**短文**
^^^^^^^^^^^^^^^^

一般来说,进化计算的求解包括以下几个步骤:给定一组初始解;评价当前这组解的性能;从当前这组解中选择一定数量的解作为迭代后的解的基础;再对其进行操作,得到迭代后的解;若这些解满足要求则停止,否则将这些迭代得到的解作为当前解重新操作。
以遗传算法为例,其工作步骤可概括为:
(1) 对工作对象——字符串用二进制的0/1或其它进制字符编码 。
(2) 根据字符串的长度L,随即产生L个字符组成初始个体。
(3) 计算适应度。适应度是衡量个体优劣的标志,通常是所研究问题的目标函数。
(4) 通过复制,将优良个体插入下一代新群体中,体现“优胜劣汰”的原则。
(5) 交换字符,产生新个体。交换点的位置是随机决定的
(6) 对某个字符进行补运算,将字符1变为0,或将0变为1,这是产生新个体的另一种方法,突变字符的位置也是随机决定的。
(7) 遗传算法是一个反复迭代的过程,每次迭代期间,要执行适应度计算、复制、交换、突变等操作,直至满足终止条件。
将其用形式化语言表达,则为:假设α∈I记为个体,I记为个体空间。适应度函数记为Φ:I→R。在第t代,群体P(t)={a1(t),a2(t),…,an(t)}经过复制r(reproduction)、交换c(crossover)及突变m(mutation)转换成下一代群体。这里r、c、m均指宏算子,把旧群体变换为新群体。L:I→{True, Flase}记为终止准则。利用上述符号,遗传算法可描述为:
t=0
initialize P(0):={ a1(0),a2(0),…,an(0)}
while(l(P(t))≠True) do
evaluate P(t):{ Φ(a1(t)), Φ(a2(t)),…,Φ(an(t))}
reproduction: P′(t):=r(P(t))
crossover: P″(t):=c(P′(t))
mutation: P(t+1):= m(P″(t))
t=t+1
end

^^^^^^^^^^^^^^^^

**任务列表**
**1.** 短文中,衡量个体优劣的标志是什么?
**2.** 请把短文中从“(3) 计算适应度。适应度是衡量个体优劣的标志,通常是所研究问题的目标函数。”到“mutation: P(t+1):= m(P″(t))”这一段重写出来,并将其中的“突变”替换为“变异”。
**3.** 短文第(7)步列出了每次迭代期间要执行的哪些操作?

**所给数据**
^^^^^^^^^^^^^^^^

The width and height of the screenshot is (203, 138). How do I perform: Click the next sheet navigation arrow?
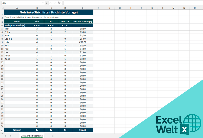click(11, 136)
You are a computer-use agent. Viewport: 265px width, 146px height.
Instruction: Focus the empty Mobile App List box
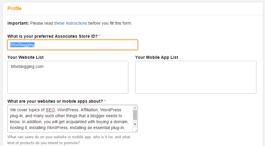[x=196, y=77]
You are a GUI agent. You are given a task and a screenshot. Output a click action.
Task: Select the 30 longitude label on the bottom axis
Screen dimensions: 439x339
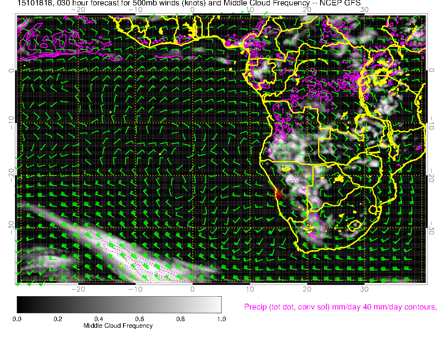pos(364,289)
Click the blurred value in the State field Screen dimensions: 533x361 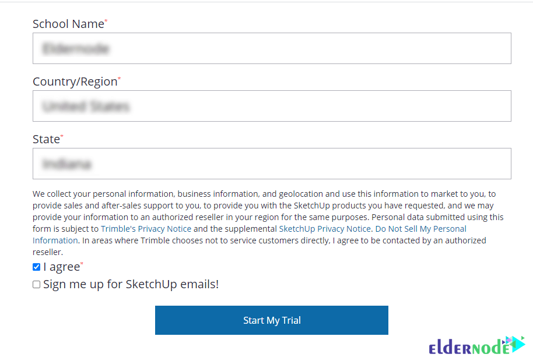point(67,164)
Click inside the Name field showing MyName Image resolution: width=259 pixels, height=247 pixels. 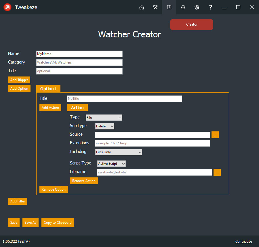coord(79,54)
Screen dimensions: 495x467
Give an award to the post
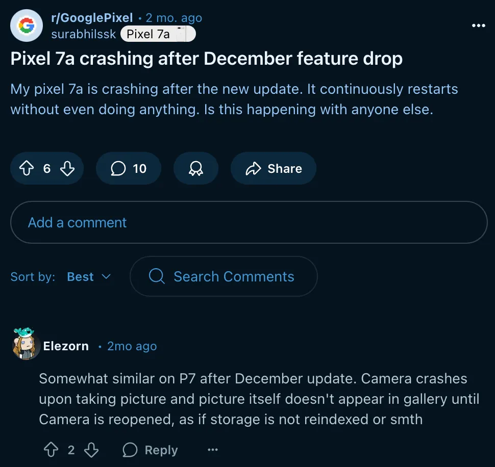click(x=195, y=169)
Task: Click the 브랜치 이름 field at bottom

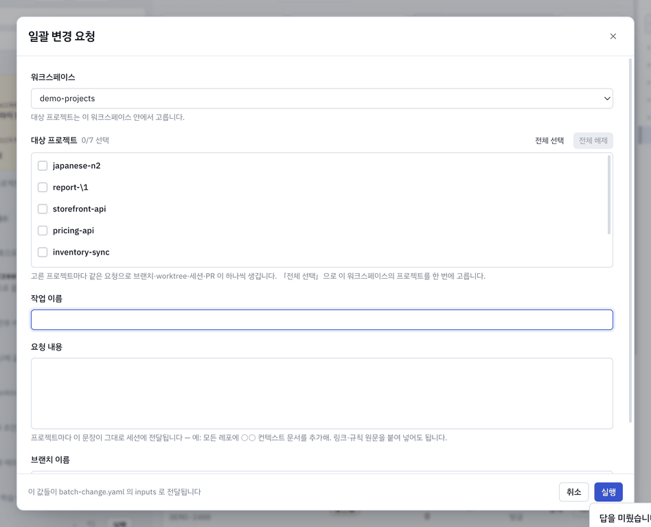Action: (x=322, y=472)
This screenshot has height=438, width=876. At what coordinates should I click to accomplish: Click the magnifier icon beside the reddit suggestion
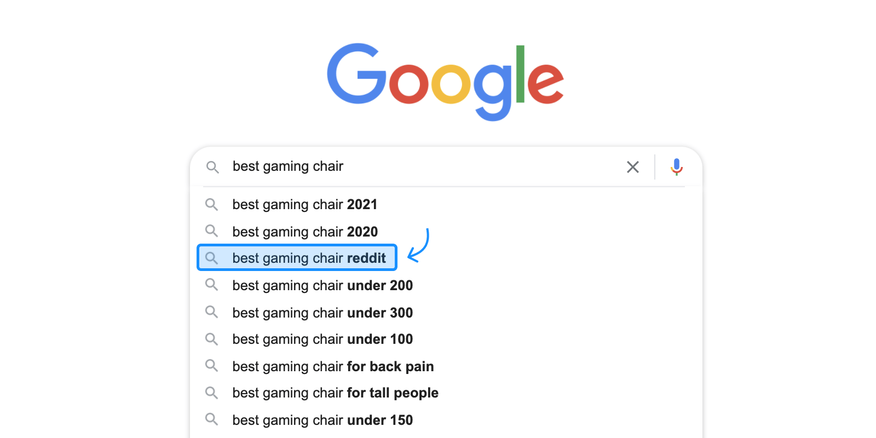tap(211, 258)
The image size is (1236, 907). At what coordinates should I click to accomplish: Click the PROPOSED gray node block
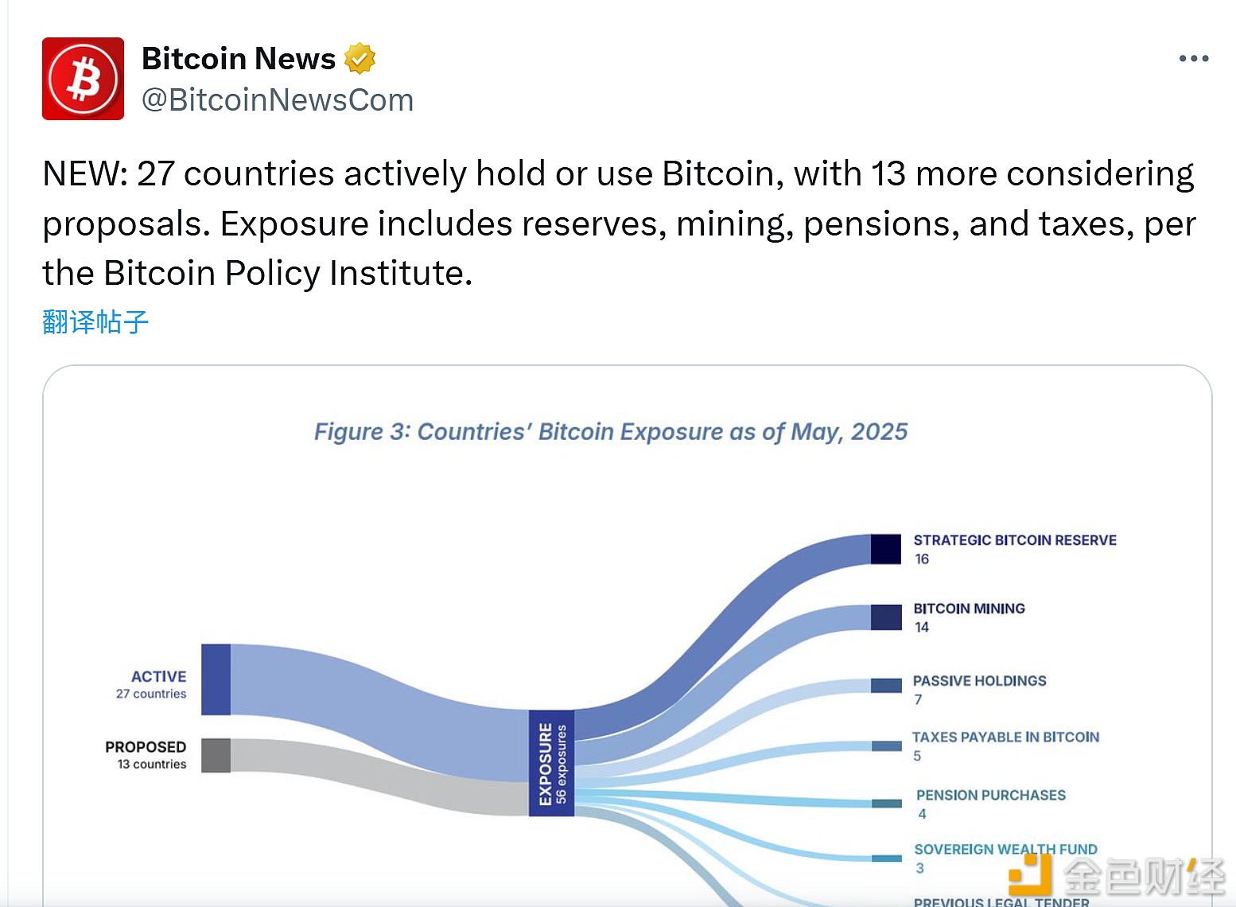click(x=216, y=755)
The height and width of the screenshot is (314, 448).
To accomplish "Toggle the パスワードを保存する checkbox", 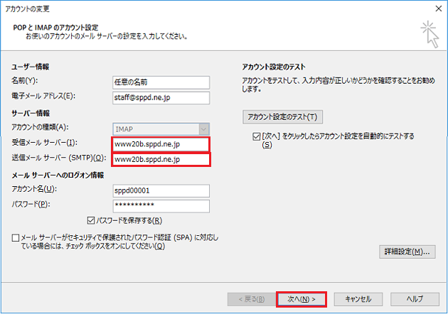I will pyautogui.click(x=91, y=220).
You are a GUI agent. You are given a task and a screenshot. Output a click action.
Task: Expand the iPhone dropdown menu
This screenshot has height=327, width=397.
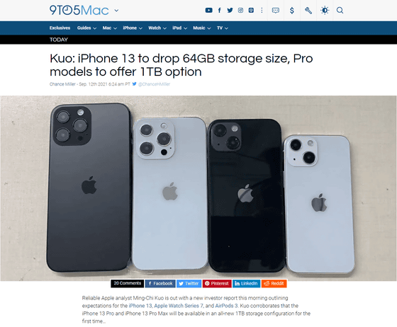133,28
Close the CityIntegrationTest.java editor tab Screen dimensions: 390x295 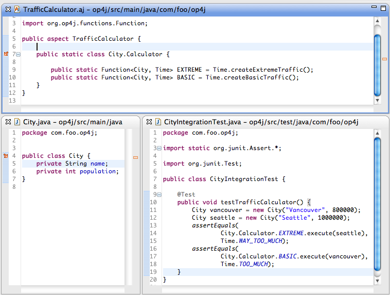149,122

^^^^^^^^^^^^^^^^

**问题解答**
**1.** 适应度,通常是所研究问题的目标函数。

**2.**
(3) 计算适应度。适应度是衡量个体优劣的标志,通常是所研究问题的目标函数。
(4) 通过复制,将优良个体插入下一代新群体中,体现“优胜劣汰”的原则。
(5) 交换字符,产生新个体。交换点的位置是随机决定的
(6) 对某个字符进行补运算,将字符1变为0,或将0变为1,这是产生新个体的另一种方法,变异字符的位置也是随机决定的。
(7) 遗传算法是一个反复迭代的过程,每次迭代期间,要执行适应度计算、复制、交换、变异等操作,直至满足终止条件。
将其用形式化语言表达,则为:假设α∈I记为个体,I记为个体空间。适应度函数记为Φ:I→R。在第t代,群体P(t)={a1(t),a2(t),…,an(t)}经过复制r(reproduction)、交换c(crossover)及变异m(mutation)转换成下一代群体。这里r、c、m均指宏算子,把旧群体变换为新群体。L:I→{True, Flase}记为终止准则。利用上述符号,遗传算法可描述为:
t=0
initialize P(0):={ a1(0),a2(0),…,an(0)}
while(l(P(t))≠True) do
evaluate P(t):{ Φ(a1(t)), Φ(a2(t)),…,Φ(an(t))}
reproduction: P′(t):=r(P(t))
crossover: P″(t):=c(P′(t))
mutation: P(t+1):= m(P″(t))

**3.** 适应度计算、复制、交换、突变。